One last example: a crucial document for historians of this case is the September 1, 1945 interview of Iva by Clark Lee. In this multi-page interview, Iva purportedly made any number of claims that are demonstrably false. The choice for biographers is stark. Either Lee invented these statements and put them in Iva's mouth, or Iva lied when she denied making the statements. Defenders of Iva believe the former. I reluctantly came to the conclusion that Iva strayed from the truth in order to become Tokyo Rose. She indirectly admitted as much to me when she said that to collect the money being offered for an exclusive interview with Tokyo Rose, all she had to do was tell a "cock and bull" story to the reporters. This analysis led me to believe that Lee had simply typed as Iva talked, that he may have gotten some detail wrong but he had invented nothing.
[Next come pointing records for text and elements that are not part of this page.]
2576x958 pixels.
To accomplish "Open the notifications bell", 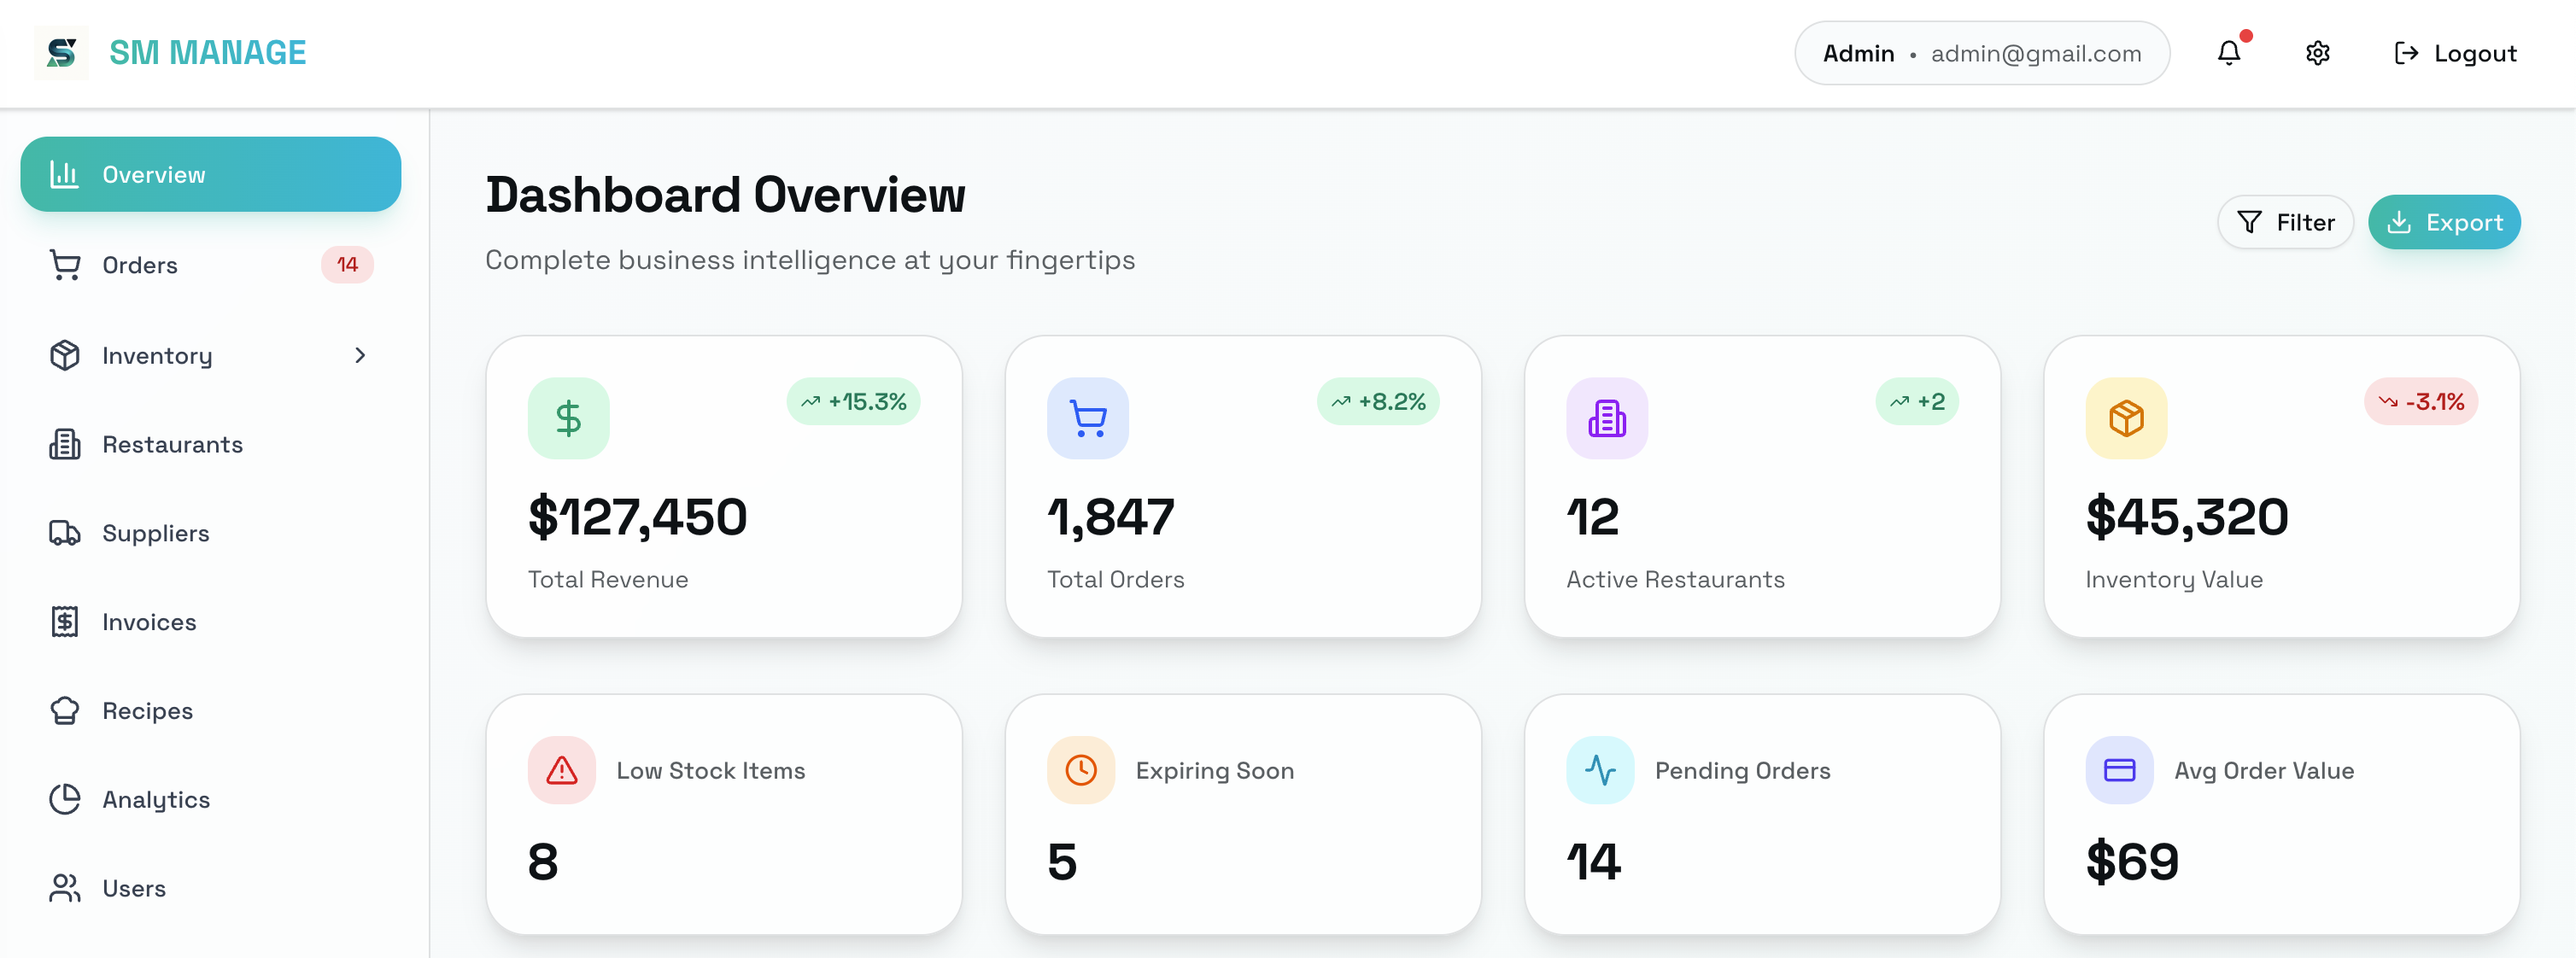I will click(2228, 53).
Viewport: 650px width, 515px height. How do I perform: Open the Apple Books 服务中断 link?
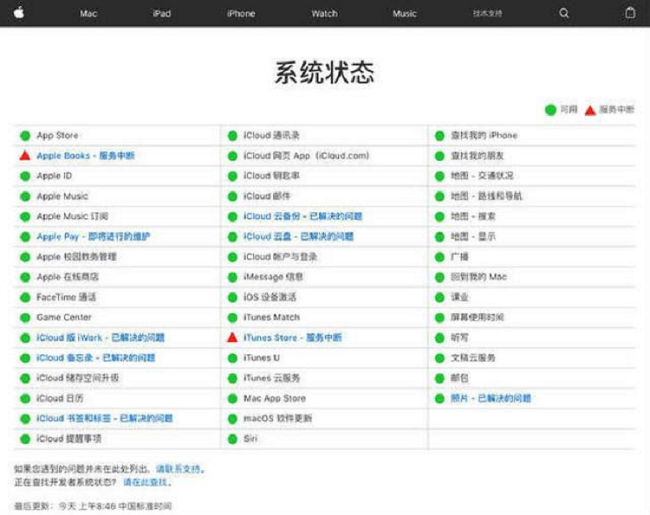[85, 156]
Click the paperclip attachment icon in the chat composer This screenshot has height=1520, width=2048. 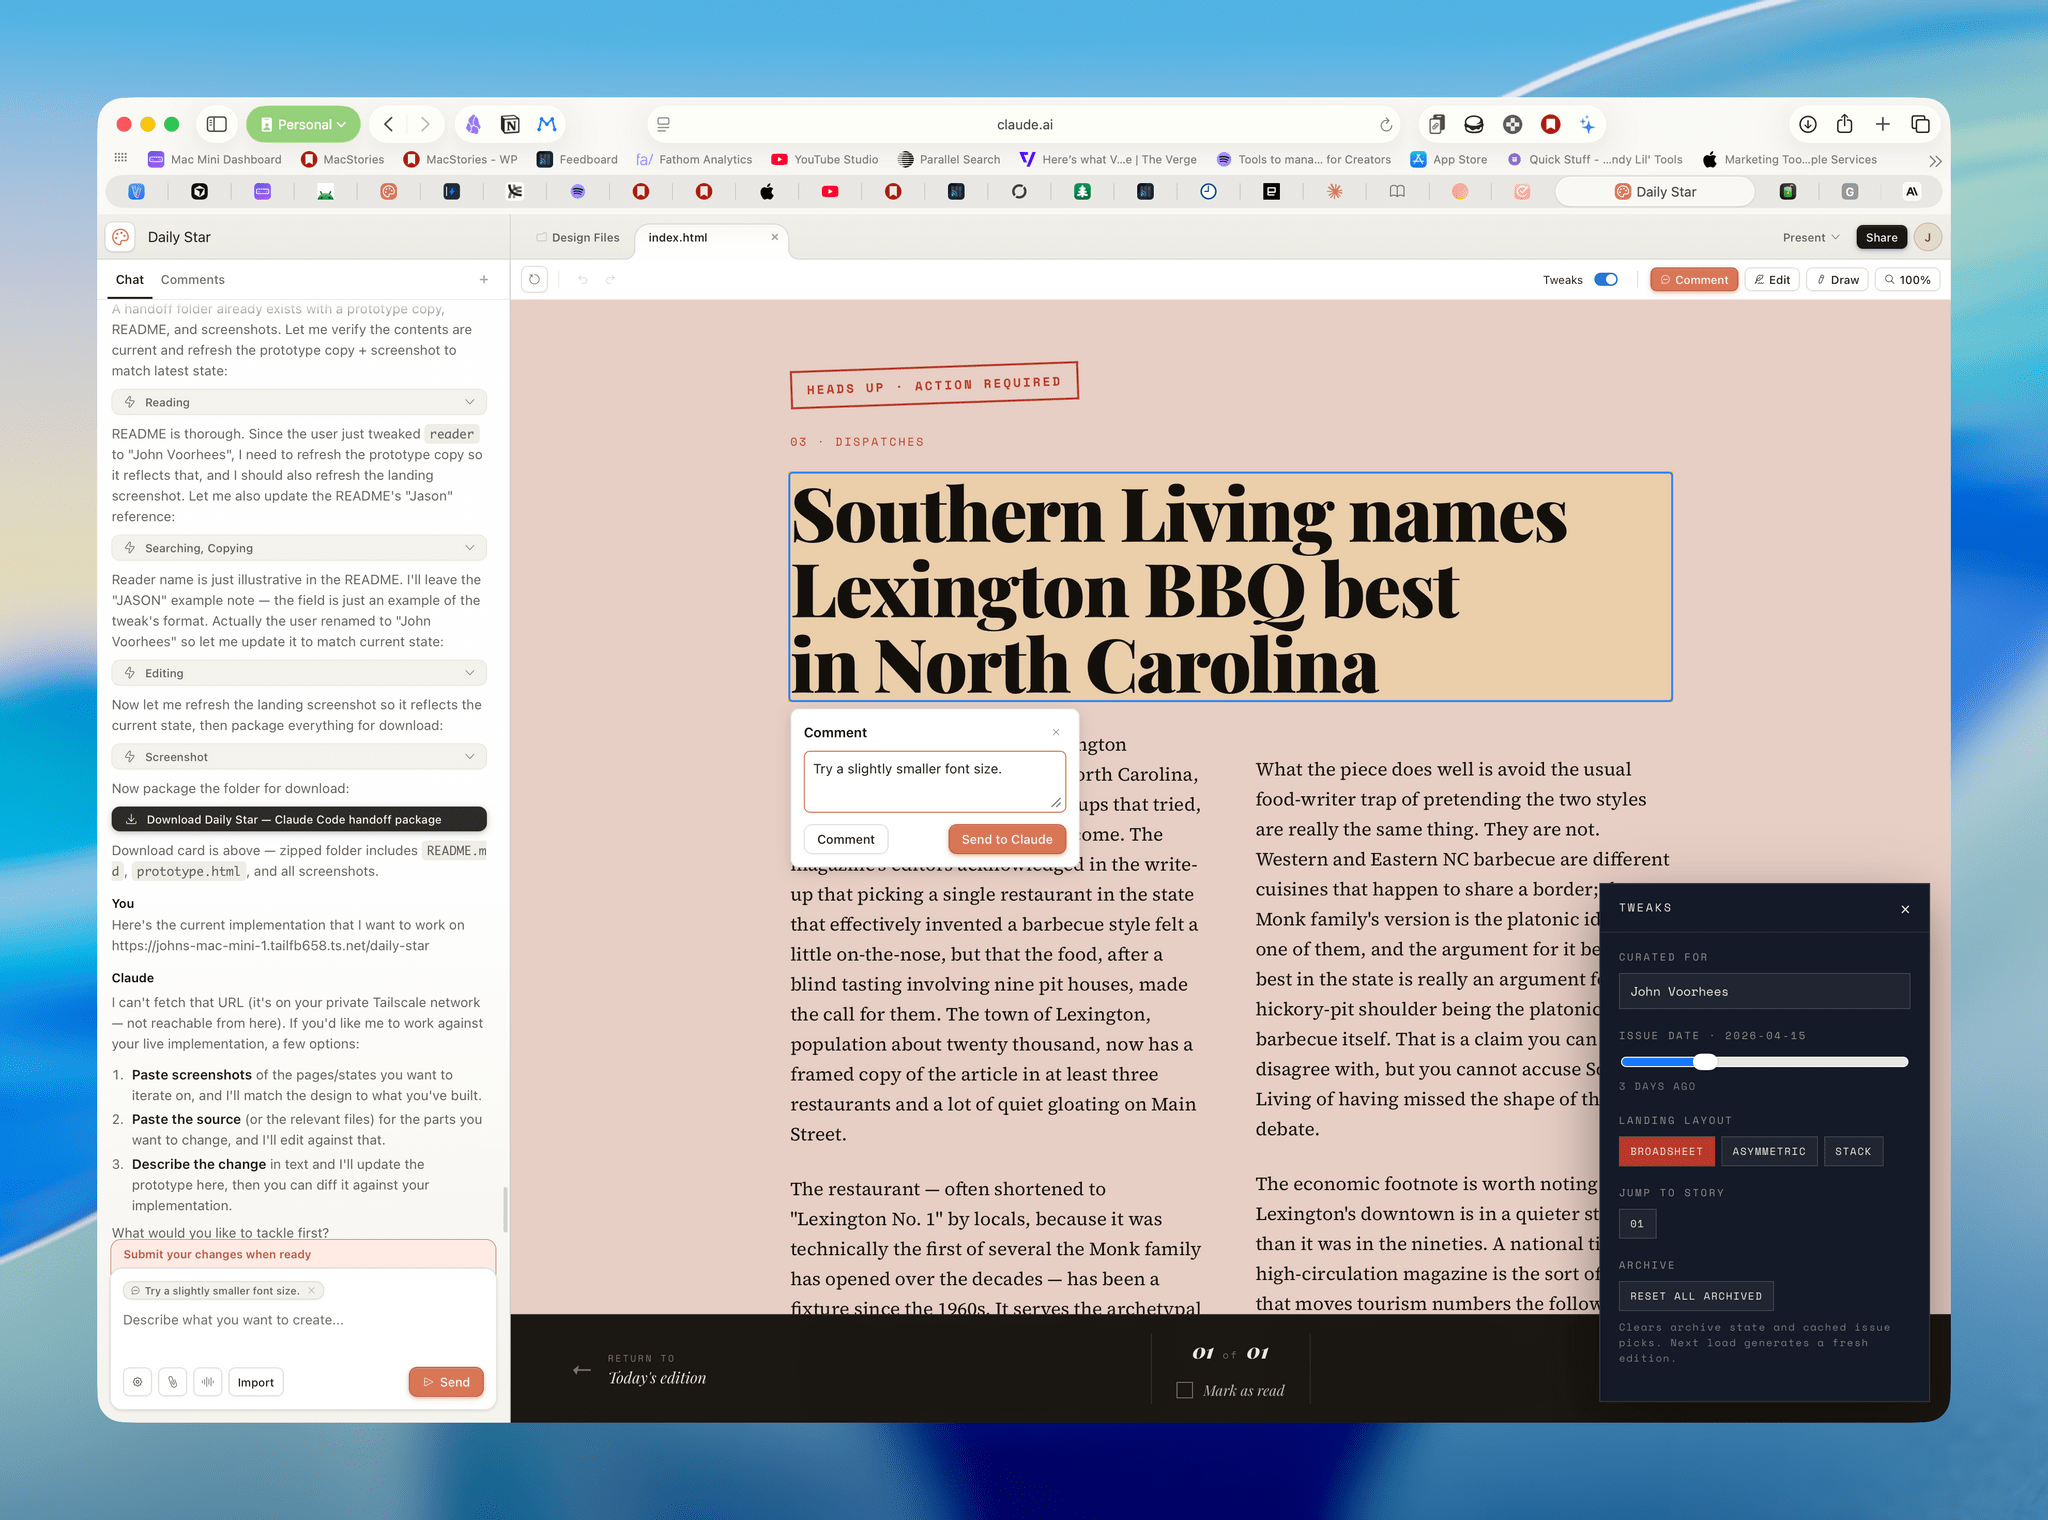(172, 1382)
This in turn led me to believe that Iva's admission to Lee during this interview that she had broadcast the taunt for which she was convicted was very likely true. I suspect I am the first person since the trial jurors to come to this conclusion. For my reasoning, see
TR/AP, pp. 424-430.

In addition to considerably revising earlier accounts, I considered it important to place the events of this famous case in their legal and political contexts. The FBI grilled Iva Toguri for two days and coerced a statement from her without providing her with legal counsel, which was not a problem at the time. The defense couldn't call as a witness a man who admitted he lied under oath to the Grand Jury to help the prosecution obtain an indictment. I explain the reason why the defense could not in
TR/AP, p. 323-24. American law made the defense of duress impossible (TR/AP, pp. 440-41), and the prosecution was not required to turn over to the defense the mountains of exculpatory evidence it developed. I also incorporated historical information on life in Imperial Japan, U.S. and Japanese racial views, military strategy, radio propaganda, and Cold War political developments. One cannot make sense of the successful prosecution of Iva Toguri for treason unless one is aware of the conditions that prevailed in 1949 America: the loss of atomic secrets to spies, the fixation on ferreting out communists, the demand for loyalty oaths, voters' view of Truman as soft on traitors, and the uphill battle Truman had to wage to be elected president.

Finally I realized that the biographies of Iva Toguri and Tokyo Rose were both completely different and inextricably intertwined. Iva Toguri lived her life as a real person, but Tokyo Rose lived an equally vital, if fictional, life as well. At trial, jurors found Tokyo Rose guilty of treason but Iva Toguri sat in the defendant's chair. As I struggled with how to approach these two parallel "lives," my study of classical Greek and Roman philosophy suddenly came back to me. I remembered Plutarch and recalled that he had written biographies of real people and legendary myths. His
Parallel Lives seemed a perfect model, which is why I structured Tokyo Rose / An American Patriot as a dual biography.
Today I am hard at work on my next writing project, a book written in the form of a manual for young adults on how to become a good person. The work is tentatively titled Hidden Soul Beneath: A Navigational Guide to Ethics and the Good Life.